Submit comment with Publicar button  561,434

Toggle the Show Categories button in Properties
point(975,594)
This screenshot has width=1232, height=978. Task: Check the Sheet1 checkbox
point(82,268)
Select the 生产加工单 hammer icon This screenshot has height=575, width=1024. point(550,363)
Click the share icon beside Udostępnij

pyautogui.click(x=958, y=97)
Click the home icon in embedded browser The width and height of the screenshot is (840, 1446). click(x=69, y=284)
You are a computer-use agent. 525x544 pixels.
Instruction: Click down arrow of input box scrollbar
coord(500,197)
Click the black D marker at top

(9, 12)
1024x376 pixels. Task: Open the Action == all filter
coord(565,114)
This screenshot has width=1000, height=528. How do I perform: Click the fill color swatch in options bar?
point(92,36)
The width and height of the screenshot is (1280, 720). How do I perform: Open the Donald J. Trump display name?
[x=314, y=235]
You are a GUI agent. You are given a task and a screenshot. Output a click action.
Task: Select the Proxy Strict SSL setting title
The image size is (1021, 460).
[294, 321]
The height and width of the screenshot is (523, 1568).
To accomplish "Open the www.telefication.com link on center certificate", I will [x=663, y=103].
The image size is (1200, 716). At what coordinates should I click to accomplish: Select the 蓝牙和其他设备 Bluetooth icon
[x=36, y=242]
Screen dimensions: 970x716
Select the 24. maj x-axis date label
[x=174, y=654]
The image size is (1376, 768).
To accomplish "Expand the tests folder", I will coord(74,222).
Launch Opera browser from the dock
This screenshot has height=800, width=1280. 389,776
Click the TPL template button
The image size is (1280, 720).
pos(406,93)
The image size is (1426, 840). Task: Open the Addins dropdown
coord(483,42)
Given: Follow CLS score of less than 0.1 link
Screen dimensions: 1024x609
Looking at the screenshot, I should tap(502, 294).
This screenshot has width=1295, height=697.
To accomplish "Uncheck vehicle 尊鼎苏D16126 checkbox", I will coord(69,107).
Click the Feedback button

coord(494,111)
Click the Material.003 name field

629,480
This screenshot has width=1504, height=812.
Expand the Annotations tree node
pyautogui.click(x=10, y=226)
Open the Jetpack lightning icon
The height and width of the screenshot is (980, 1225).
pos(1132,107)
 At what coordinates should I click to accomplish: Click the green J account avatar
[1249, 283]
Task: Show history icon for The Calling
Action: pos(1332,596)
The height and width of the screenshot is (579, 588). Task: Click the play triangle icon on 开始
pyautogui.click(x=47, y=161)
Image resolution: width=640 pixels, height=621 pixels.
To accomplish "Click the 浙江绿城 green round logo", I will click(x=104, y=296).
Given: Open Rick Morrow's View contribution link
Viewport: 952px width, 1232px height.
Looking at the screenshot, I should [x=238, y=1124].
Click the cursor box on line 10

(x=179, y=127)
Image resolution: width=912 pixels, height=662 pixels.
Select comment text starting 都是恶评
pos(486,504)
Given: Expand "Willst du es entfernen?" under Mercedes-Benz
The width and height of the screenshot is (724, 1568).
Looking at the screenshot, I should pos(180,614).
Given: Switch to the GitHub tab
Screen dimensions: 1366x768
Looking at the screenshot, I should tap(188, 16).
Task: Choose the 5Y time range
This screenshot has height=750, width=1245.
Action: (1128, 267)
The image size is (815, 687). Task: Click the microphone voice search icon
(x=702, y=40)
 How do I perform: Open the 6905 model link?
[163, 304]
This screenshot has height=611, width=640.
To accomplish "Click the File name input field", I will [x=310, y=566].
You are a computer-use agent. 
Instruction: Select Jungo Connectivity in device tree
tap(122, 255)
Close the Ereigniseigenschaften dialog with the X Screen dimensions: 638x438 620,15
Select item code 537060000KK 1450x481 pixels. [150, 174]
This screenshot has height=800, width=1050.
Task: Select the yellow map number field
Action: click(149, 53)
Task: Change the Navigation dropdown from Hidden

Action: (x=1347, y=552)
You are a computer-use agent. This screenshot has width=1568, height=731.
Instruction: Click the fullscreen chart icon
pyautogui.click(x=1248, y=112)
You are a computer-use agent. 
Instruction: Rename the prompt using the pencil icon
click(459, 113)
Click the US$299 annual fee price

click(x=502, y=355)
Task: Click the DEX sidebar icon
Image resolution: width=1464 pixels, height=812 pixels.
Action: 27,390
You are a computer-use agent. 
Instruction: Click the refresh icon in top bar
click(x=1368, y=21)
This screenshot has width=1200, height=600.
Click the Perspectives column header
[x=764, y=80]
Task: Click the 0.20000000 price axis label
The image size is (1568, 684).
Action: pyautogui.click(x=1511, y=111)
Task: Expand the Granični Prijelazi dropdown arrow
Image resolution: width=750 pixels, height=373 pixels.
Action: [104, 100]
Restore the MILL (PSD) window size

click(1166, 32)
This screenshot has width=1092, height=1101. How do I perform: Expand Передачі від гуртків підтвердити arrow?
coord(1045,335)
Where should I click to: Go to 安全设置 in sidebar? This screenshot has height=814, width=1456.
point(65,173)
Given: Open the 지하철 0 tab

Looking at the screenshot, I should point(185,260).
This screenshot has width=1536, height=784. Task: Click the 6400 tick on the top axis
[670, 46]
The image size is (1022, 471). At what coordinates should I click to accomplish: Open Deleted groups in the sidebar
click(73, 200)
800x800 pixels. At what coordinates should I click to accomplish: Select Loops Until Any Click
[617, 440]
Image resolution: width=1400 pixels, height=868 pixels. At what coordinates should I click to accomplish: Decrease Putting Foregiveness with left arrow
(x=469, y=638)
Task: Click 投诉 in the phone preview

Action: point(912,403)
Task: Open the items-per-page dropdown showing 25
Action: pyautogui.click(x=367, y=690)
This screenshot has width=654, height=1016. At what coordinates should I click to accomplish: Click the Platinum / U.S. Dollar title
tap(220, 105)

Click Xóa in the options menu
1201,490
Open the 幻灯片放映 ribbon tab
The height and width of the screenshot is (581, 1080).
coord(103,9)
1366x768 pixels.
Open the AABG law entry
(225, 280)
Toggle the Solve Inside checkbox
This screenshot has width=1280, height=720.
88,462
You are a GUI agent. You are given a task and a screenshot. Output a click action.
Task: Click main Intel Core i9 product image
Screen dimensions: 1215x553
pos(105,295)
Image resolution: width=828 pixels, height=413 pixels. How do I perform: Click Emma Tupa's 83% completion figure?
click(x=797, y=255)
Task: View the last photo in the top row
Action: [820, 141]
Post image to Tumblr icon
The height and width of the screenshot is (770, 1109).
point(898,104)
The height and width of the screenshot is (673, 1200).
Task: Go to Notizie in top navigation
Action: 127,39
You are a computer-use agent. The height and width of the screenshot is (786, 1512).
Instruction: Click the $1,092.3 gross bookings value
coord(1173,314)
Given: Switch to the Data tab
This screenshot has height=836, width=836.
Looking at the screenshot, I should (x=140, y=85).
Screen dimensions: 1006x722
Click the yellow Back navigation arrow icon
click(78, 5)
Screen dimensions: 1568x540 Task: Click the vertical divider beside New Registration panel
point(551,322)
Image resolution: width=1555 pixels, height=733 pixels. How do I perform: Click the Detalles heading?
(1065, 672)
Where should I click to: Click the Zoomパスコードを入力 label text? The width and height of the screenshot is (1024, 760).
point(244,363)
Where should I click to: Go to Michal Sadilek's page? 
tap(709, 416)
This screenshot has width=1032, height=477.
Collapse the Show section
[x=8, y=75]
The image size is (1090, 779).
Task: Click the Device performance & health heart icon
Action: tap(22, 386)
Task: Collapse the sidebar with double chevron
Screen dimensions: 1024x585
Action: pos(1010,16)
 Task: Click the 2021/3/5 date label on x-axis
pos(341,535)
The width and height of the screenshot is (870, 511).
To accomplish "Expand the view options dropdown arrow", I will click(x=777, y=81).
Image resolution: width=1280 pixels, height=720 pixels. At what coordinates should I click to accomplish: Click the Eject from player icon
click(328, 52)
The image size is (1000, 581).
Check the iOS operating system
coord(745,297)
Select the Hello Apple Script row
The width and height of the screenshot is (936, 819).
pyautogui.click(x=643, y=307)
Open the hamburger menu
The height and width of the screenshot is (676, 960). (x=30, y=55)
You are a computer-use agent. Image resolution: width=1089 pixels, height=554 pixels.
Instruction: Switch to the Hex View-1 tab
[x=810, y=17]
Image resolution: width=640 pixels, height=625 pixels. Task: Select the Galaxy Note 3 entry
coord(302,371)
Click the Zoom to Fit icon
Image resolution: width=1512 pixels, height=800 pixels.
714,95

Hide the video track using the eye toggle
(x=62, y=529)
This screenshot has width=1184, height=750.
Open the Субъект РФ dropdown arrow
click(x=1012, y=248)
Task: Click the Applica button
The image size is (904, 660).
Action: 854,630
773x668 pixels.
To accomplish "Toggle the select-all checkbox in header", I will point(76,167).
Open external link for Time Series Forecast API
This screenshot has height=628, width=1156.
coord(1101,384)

Task prompt: Which lines above contain the word "computer"? Show each of them.

Result of this task:
You are a computer-use agent. 525x544 pixels.
You are a computer-use agent. 
You are a computer-use agent. This screenshot has width=1568, height=731.
You are a computer-use agent. 
You are a computer-use agent. 
You are a computer-use agent. The height and width of the screenshot is (786, 1512).
You are a computer-use agent. Image resolution: width=1089 pixels, height=554 pixels.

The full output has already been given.